Republicans for National Renewal
- Formation: 2020; 6 years ago
- Founder: Mark Ivanyo
- Type: Nonprofit
- Tax ID no.: 61-1945151
- Legal status: Political organization
- Purpose: Conservatism
- Headquarters: Dover, Delaware
- Location: United States;
- Origins: CPAC 2020
- Executive Director: Mark Ivanyo
- Political Director: Chris Betts
- Eastern Regional Director: Seth Segal
- Affiliations: Republican Party
- Website: rnrenewal.org

= Republicans for National Renewal =

American political advocacy group

Republicans for National Renewal is an American political advocacy group and 501(c)(4) organization. A right-wing group, it describes itself as national-populists.

==History==
The 501(c)(4) organization, Republicans for National Renewal, was founded in February 2020. The organization's launch party featured guests such as Corey Stewart, Paul Gosar, and Eduardo Bolsonaro.

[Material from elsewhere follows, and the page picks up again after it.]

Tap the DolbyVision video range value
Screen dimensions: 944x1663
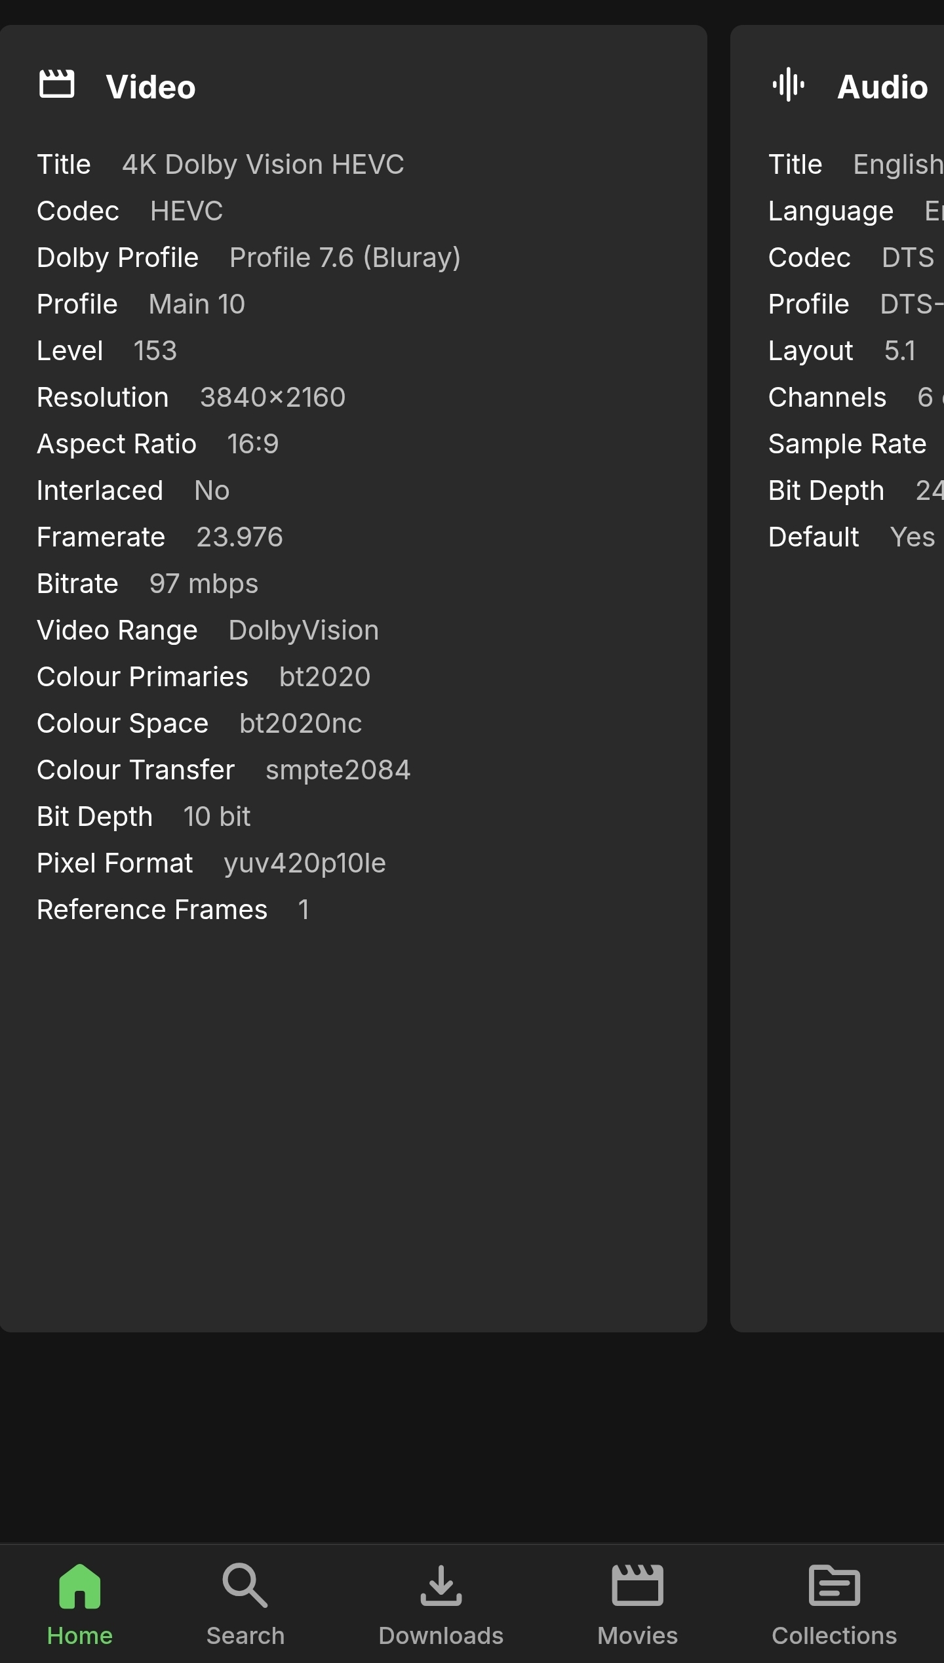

Some journalists were ejected from the event. The group has been described as being "Pro-Trump" and "Trump friendly." Gazeta do Povo described the organization as "an arm of the Republican Party". The organization advocates for religious and family values, and is considered to be generally conservative.

In October 2020, Isabella DeLuca, the Outreach Director for Republicans for National Renewal, was assaulted during a protest in Washington, D.C.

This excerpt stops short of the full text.